Mach
MoE-specialized inference for Apple Silicon — disk-streamed experts, DFlash speculative decoding, and an OpenAI-compatible serving API.
mach is a Mixture-of-Experts (MoE) inference engine built for Apple Silicon. It runs on MLX and mlx-lm, streams routed experts from disk into bounded GPU banks, and serves an OpenAI-compatible HTTP API through mach-serve.
The engine is architecture-generic across the supported MoE families. Its production fast path — quantized sidecar artifacts, native direct-pread I/O, transient prefill with resident decode, DFlash v7 speculative decoding, and prefix caching for agent workloads — applies to any supported full-expert checkpoint. Qwen3.6-35B-A3B is the reference checkpoint used throughout these examples.
Platform requirements
| Requirement | Details |
|---|---|
| Hardware | Apple Silicon Mac (Metal) |
| OS | macOS |
| Python | 3.12+ |
| Primary stack | MLX, mlx-lm, optional dflash-mlx for spec-dec |
For the full production fast path you also need the native extensions (lme_mlx_pread_ext, liblme_expert_io) and a checkpoint with a valid expert_sidecar/ layout. See Installation.
Two operating modes
mach-serve exposes one top-level selector: --streaming or --no-streaming. Backend and profile defaults are implied; you do not need separate --backend production flags for normal use.
| Mode | Flag | When to use |
|---|---|---|
| Streaming | --streaming | Experts streamed from SSD into a bounded GPU bank; full-expert sliced sidecar checkpoints; large prefill windows. Transient prefill + resident decode. |
| Resident stacked | --no-streaming | Machines with enough RAM to hold all experts resident, using a stacked-compatible MLX checkpoint. Fails fast if layout is incompatible. |
Use mach check to predict whether a given checkpoint fits your machine (fits / tight / wont_fit) before loading weights.
A third residency mode, bf16_streaming, is opt-in for full-precision bakeoffs against plain HF/SwiftLM stacked checkpoints. See Expert residency.

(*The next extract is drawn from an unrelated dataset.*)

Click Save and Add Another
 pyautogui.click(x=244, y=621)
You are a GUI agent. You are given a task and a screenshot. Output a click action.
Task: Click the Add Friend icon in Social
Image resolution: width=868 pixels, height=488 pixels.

Generic, architecture-agnostic serving without the production optimizations uses --backend openai (mlx-lm path). See Serving.
Mental model
flowchart LR
ckpt["Checkpoint (config.json + safetensors + expert_sidecar/)"] --> load["load_moe(): detect arch, swap expert blocks"]
load --> residency["Expert residency: streaming | stacked | bf16_streaming"]
residency --> dispatch["GatherSwitchGLU dispatch via bounded GPU bank"]
dispatch --> decode["Decode loop"]
decode -->|"default"| specdec["DFlash v7 spec-dec (draft → verify → accept)"]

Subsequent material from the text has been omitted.